Il s’agit bien de trois livres bien différents mais passionnants qui, tous trois, nous parlent de notre temps et essayent de saisir le moment politique contemporain de la planète.
La condition postcoloniale de l’ouvriérisme, de l’Europe et du monde
Sandro Mezzadra, La condizione postcoloniale. Storia e politica nel presente globale , Vérone, Ombre corte 2008.

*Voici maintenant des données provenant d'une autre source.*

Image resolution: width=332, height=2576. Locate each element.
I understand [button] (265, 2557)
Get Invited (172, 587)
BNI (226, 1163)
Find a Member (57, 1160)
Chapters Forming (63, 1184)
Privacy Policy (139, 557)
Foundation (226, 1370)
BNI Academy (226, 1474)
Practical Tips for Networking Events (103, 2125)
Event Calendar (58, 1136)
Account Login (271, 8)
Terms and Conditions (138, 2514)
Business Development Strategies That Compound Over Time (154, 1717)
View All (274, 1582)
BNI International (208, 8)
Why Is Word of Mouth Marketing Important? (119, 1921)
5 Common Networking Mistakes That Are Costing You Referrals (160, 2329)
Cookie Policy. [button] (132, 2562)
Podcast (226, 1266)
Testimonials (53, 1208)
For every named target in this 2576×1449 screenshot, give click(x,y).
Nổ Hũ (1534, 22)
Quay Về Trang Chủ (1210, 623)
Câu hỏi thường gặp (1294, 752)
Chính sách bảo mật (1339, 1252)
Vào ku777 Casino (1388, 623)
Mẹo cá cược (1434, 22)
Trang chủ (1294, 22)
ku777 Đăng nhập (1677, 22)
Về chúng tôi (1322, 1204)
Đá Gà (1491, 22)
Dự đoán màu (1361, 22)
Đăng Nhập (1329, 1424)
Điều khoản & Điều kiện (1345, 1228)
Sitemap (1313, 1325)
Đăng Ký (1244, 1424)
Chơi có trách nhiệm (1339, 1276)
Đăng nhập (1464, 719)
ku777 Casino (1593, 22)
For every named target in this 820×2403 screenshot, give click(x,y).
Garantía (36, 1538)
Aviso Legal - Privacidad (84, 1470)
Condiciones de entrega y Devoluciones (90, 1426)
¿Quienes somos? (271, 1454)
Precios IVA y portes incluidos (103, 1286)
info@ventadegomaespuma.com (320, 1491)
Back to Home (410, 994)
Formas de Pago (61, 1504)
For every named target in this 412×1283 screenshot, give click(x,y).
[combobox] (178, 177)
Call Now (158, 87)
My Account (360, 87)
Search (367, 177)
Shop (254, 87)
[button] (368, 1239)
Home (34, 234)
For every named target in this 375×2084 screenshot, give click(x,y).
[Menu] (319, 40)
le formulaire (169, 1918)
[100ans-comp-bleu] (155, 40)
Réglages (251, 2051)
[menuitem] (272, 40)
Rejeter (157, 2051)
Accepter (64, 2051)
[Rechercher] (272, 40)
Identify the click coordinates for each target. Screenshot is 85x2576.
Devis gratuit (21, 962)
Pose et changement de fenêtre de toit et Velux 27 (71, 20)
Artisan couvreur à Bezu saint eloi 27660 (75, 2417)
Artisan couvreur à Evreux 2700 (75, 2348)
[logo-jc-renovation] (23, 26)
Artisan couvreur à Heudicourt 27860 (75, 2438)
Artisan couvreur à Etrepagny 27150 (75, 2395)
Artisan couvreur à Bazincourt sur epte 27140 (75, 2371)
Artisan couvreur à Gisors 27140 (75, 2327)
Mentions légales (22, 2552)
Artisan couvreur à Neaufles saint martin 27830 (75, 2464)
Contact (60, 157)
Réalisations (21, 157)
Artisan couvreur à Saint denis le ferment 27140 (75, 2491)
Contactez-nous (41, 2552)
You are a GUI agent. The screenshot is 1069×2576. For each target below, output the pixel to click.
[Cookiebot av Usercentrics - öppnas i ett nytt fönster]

Sandro Mezzadra est un éclectique heureux, éclectique dans le sens noble du terme. Avec un sentiment extraordinaire de l’actualité, cet universitaire chercheur et militant de Bologne est arrivé à conjuguer, par delà les disciplines, son souci politique et son travail issus de l’ouvriérisme italien, un intérêt pour la condition des migrants en Italie et en Europe, avec les études coloniales et postcoloniales. Il s’agit ici de son dernier livre La condition postcoloniale. Histoire et politique dans le présent global. Il a donné à cet ensemble une vraie et évidente cohérence dans le décryptage des mutations de la modernité (ou plutôt des modernités, au pluriel), de la mondialisation et du capitalisme contemporain. Pourquoi ne pas mettre au pluriel les mondialisations elles-mêmes, d’ailleurs ? La mondialisation donne le cadre général du capitalisme contemporain que l’auteur essaye de comprendre à l’aide des études (post)coloniales. Selon les arguments des chercheurs qu’il cite, les lieux privilégiés de la production de théorie sociale seraient désormais les postcolonies, car elles sont les premières à trembler, de la manière la plus perceptible, du fait des grandes secousses sociales et politiques . L’articulation et la perspective italienne de ce croisement (ouvriérisme et études postcoloniales) sont particulièrement porteuses sur le plan de la théorie . Il faut dire aussi que, relevant d’une autre histoire, moins centralisée et sans le républicanisme universalisant caractéristique de la culture politique française, l’Italie a pris une bonne longueur d’avance dans les traductions nécessaires d’études postcoloniales.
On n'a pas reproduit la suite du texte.